Peter Hewitt (born 9 October 1962) is an English film director and writer.

Career
Upon graduating from the National Film and Television School in 1990, Hewitt flew to the United States with his BAFTA award-winning short film, The Candy Show, in hand. Once there, he called executives from major Hollywood studios and asked if he could show them his film. Soon after, he landed an agent and made his feature film directorial debut with Bill & Ted's Bogus Journey. Although not as big a success as the original, Bill & Ted's Excellent Adventure, the movie made a profit.

He turned to TV next, directing the first two hours of the miniseries Wild Palms.
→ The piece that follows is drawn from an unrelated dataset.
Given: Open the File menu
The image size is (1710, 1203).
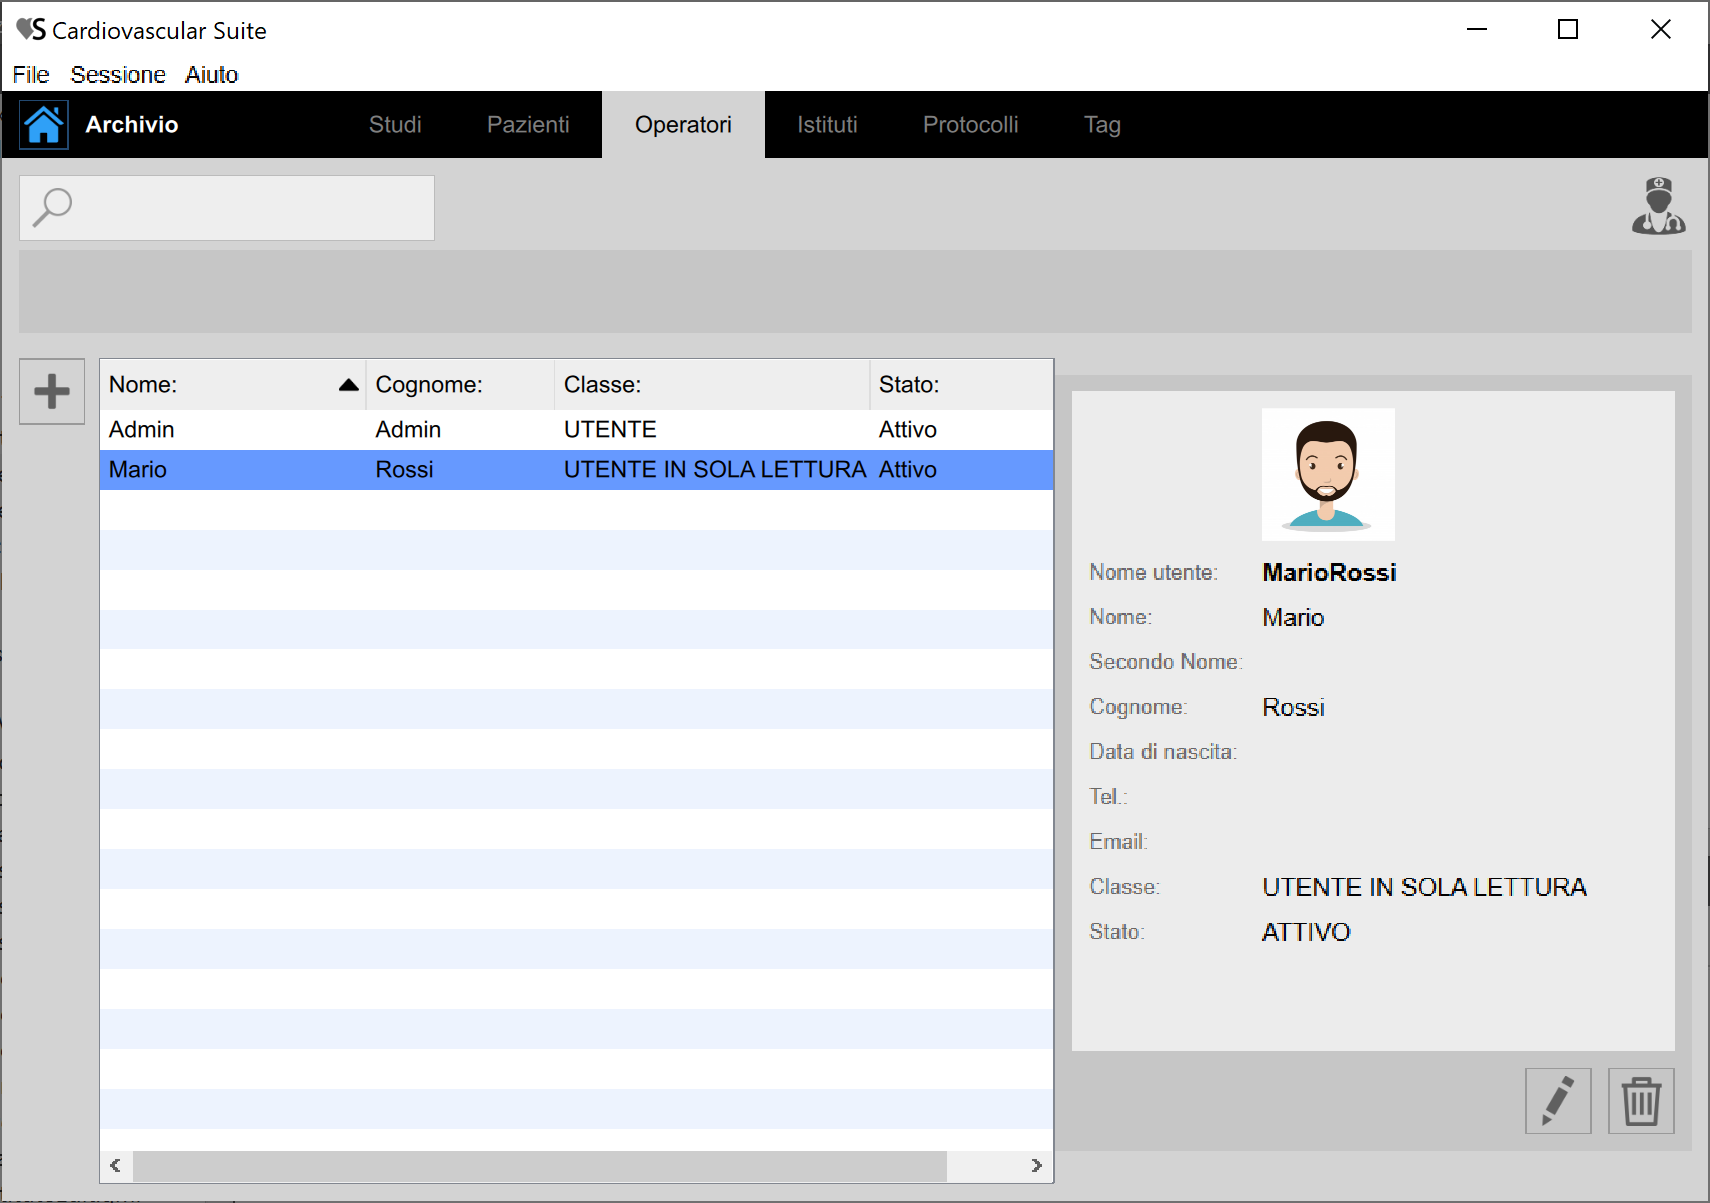Looking at the screenshot, I should point(31,75).
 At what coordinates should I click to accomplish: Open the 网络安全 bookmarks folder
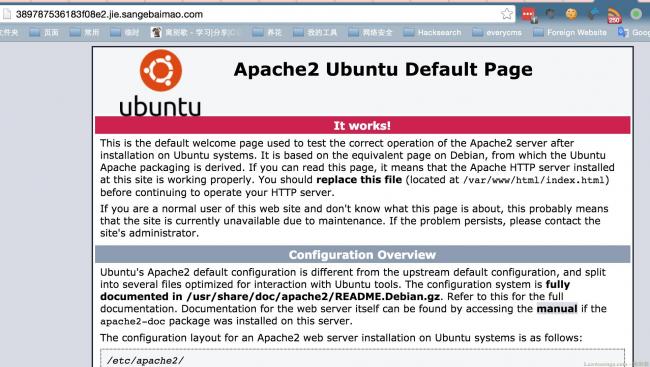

He directed Disney's Tom and Huck in 1995 which was based on Mark Twain's The Adventures of Tom Sawyer. Hewitt returned to the U.K. to film The Borrowers, loosely based on a children's novel by Mary Norton of the same name. He remained in England to helm Whatever Happened to Harold Smith? (1999), then tried his hand at TV work again with The Princess of Thieves (2001), filmed in Romania but featuring a mostly British cast, including a young Keira Knightley as Robin Hood's daughter, Gwyn.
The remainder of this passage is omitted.